Nature reserve in California

The Merced National Wildlife Refuge encompasses 10262 acre of wetlands, native grasslands, vernal pools, and riparian areas in California. It was established in 1951 under the Lea Act to attract wintering waterfowl from adjacent farmland where their foraging was causing crop damage. In the last few decades, changes in agricultural practices and refuge management have reduced these wildlife/crop issues.

The refuge plays host to the largest wintering populations of lesser sandhill cranes and Ross's geese within the Pacific Flyway. Each autumn over 20,000 cranes and 60,000 arctic nesting geese terminate their annual migrations from Alaska and Canada to make the refuge home for six months. Here they mingle with thousands of other visiting waterfowl, waterbirds and shorebirds making the refuge a true winter phenomenon.

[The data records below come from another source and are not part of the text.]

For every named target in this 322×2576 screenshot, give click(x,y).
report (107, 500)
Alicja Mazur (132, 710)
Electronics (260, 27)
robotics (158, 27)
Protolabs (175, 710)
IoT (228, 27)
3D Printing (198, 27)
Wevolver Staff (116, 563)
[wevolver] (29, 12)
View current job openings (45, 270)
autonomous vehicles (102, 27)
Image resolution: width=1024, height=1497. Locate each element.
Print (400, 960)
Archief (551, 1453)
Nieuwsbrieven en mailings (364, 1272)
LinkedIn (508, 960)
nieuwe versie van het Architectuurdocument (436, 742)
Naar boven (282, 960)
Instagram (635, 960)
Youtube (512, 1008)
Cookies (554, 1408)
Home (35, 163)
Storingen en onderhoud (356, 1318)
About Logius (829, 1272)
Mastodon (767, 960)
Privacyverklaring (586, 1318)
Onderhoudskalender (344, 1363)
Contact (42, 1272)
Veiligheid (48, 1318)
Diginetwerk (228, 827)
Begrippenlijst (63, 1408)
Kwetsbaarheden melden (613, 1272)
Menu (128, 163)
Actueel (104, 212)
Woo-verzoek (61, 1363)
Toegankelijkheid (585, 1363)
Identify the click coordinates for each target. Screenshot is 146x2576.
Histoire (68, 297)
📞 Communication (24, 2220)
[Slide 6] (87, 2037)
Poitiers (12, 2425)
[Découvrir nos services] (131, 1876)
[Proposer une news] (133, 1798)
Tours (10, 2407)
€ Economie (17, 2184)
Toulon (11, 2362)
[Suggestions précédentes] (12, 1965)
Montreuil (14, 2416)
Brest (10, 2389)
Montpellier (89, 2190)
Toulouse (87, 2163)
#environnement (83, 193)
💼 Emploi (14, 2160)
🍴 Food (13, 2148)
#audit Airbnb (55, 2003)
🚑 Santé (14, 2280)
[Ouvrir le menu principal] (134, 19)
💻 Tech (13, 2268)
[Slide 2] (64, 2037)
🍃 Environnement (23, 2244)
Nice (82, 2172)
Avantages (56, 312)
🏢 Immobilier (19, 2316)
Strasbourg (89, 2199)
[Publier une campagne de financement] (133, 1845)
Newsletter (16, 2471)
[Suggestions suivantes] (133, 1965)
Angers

The refuge also provides important breeding habitat for Swainson's hawks, tri-colored blackbirds, marsh wrens, mallards, gadwall, cinnamon teal, and burrowing owls. Tri-colored blackbirds, a colonial-nesting songbird, breed in colonies of over 25,000 pairs. Coyotes, ground squirrels, desert cottontail rabbits, beaver, and long-tailed weasels can also be seen year-round.

Vernal pools are another type of wetland found on the Merced National Wildlife Refuge. These special pools form when natural shallow depressions underlaid with clay soils fill with winter rainwater. The pools come to life as they fill with water: fairy and tadpole shrimp emerge from cysts embedded in the soils the previous year. The endangered tiger salamander, along with other amphibians, lays eggs and rear tadpoles. The vast number of aquatic invertebrates found in these pools provides a food source for wintering and migrating birds as they prepare for the long flight north to their breeding grounds.

As spring arrives and the water in the vernal pools evaporates, wildflowers – such as goldfields, purple owl's clover, and butter-and-eggs – germinate in colorful patterns of thick rings or halos around the pool basins. Once the vernal pools have dried out, Downingia and Colusa grass, a rare California species, appear in the parched basins. This annual coloring led John Muir to describe the valley floor as the "floweriest part of the world" he had seen.

In addition to managing natural habitats, the Merced National Wildlife Refuge contains approximately 300 acre of cultivated corn and winter wheat crops and over 500 acre of irrigated pasture for wildlife. Not only do these managed agricultural areas provide important sources of nutrition (carbohydrates) to the tens of thousands of arctic-nesting geese and sandhill cranes that make Merced County their winter home, they also help ensure that the birds will have adequate nutrient stores to make the long migration to their northern breeding grounds. Local farmers, under agreements with the refuge, oversee the ground preparation, seeding, and irrigation of these croplands. The refuge incorporates a livestock grazing program that works in partnership with local ranchers and farmers. Grazing cattle and sheep is a management tool used by the refuge to help control invasive weeds, provide and maintain short stature grasslands for goose grazing, and encourage native grasslands to thrive.